▸ THE PROBLEM:
Show each line of the records that contains the word "perform", copied in full. Case counts.

▸ MATERIAL SUPPLIED:
--------

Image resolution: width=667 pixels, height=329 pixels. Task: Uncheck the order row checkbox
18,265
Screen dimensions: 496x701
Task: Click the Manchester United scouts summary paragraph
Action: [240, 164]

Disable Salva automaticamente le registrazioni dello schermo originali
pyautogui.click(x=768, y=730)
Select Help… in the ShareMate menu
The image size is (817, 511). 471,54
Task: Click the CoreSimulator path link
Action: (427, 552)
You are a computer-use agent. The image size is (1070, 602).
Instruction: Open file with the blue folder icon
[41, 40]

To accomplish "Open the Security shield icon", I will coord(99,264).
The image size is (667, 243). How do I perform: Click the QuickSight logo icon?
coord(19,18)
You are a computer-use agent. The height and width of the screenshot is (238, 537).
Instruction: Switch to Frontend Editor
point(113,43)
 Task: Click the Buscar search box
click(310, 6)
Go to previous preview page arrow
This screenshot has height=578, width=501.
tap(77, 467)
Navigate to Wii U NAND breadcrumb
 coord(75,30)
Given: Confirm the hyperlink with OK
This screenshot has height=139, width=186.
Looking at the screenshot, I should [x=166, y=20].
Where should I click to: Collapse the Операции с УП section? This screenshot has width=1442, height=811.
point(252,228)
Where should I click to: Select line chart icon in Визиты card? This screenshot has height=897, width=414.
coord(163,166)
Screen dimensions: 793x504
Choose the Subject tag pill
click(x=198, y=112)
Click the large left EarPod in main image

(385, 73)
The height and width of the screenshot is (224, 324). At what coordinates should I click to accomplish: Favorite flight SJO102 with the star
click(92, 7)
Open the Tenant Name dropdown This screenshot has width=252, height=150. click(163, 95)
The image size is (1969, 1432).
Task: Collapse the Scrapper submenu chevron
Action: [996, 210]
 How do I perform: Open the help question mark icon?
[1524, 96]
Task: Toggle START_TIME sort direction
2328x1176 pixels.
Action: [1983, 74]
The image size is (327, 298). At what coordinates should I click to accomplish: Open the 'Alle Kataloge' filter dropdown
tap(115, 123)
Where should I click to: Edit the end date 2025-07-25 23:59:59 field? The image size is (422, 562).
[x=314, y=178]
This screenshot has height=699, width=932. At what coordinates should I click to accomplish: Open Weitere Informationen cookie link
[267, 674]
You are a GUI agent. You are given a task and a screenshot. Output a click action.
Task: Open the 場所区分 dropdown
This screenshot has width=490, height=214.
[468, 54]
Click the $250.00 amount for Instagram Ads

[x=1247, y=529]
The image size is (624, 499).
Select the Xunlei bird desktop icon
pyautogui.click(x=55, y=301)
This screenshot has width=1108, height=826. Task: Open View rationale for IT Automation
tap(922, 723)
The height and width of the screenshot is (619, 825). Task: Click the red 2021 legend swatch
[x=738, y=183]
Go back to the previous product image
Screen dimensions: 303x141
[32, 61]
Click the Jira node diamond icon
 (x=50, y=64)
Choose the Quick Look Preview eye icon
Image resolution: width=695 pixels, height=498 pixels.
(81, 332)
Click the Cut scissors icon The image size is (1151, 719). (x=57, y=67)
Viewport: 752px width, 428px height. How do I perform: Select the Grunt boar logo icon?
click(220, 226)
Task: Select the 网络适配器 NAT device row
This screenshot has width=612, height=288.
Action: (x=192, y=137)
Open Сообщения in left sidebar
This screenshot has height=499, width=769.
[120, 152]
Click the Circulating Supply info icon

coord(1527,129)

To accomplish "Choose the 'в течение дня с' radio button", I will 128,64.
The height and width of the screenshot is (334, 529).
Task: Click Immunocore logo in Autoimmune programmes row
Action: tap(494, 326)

--------

▸ COMPLETE ANSWER:
The image size is (667, 243). How do I perform: Click the QuickSight logo icon?
 How do I perform: Open the help question mark icon?
Viewport: 752px width, 428px height. How do I perform: Select the Grunt boar logo icon?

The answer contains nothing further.